* **Angegebenes Ziel**: Nenne bitte nur die Anzahl der Zeilen in den Einträgen, die das Wort „menu“ enthalten.

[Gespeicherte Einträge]
★ ★ ★

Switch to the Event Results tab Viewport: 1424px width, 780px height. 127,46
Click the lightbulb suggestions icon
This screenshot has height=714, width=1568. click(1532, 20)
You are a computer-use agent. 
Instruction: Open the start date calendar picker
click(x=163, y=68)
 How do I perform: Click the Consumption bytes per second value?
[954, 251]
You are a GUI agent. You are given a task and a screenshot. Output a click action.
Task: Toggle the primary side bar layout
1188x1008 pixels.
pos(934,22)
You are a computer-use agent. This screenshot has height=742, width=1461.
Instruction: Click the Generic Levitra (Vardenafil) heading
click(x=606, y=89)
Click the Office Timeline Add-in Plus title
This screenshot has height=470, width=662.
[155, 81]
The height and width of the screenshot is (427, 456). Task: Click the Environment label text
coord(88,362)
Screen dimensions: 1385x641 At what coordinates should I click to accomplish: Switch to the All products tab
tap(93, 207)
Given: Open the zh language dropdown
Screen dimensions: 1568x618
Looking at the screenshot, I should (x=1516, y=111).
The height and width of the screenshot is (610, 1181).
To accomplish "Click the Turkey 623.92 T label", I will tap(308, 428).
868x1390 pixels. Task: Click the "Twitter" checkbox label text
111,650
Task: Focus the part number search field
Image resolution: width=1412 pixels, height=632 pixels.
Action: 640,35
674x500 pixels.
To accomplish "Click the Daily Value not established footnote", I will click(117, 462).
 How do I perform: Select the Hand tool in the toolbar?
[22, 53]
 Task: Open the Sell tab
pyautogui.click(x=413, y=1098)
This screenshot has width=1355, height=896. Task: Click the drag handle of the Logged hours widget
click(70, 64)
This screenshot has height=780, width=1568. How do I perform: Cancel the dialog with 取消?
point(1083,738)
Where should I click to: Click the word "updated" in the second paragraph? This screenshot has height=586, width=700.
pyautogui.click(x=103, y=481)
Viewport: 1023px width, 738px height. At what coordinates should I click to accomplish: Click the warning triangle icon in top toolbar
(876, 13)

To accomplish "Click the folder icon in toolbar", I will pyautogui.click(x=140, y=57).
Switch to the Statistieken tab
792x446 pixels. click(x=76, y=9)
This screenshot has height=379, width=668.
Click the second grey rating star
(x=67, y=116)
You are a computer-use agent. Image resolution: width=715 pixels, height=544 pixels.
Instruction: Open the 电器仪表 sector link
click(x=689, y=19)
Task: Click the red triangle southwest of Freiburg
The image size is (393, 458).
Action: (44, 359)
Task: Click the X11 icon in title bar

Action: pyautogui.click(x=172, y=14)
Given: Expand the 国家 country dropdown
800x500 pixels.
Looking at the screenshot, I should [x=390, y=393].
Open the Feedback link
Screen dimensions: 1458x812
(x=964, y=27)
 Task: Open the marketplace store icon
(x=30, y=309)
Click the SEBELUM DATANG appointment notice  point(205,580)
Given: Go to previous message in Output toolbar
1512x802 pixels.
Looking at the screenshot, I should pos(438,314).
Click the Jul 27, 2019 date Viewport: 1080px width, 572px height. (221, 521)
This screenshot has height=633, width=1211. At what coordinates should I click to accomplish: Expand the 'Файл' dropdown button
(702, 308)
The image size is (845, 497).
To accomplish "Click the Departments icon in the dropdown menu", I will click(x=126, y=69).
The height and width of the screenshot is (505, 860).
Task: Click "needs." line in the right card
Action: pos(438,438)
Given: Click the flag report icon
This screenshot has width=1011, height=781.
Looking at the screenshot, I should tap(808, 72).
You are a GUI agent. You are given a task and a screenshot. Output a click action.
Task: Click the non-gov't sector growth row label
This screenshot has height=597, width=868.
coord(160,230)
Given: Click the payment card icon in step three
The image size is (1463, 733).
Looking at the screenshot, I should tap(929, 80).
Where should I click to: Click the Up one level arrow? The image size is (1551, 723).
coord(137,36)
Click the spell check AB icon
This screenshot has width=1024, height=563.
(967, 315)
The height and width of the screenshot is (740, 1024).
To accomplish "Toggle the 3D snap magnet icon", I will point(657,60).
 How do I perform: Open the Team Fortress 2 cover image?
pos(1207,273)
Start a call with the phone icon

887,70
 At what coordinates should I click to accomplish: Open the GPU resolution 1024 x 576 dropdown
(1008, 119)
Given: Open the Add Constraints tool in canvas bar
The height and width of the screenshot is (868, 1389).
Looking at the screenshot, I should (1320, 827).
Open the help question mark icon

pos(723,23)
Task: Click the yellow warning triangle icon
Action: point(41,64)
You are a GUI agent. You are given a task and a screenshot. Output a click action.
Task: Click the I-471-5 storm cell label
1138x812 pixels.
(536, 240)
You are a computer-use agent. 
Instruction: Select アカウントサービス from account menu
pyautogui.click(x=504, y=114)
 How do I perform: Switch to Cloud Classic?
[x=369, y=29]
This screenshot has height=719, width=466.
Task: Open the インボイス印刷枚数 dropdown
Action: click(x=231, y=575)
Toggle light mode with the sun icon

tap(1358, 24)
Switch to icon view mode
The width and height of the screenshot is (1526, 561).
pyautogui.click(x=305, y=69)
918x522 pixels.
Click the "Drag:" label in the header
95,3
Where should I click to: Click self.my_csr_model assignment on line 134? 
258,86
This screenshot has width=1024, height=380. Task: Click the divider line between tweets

★ ★ ★

* **Richtige Antwort**: 2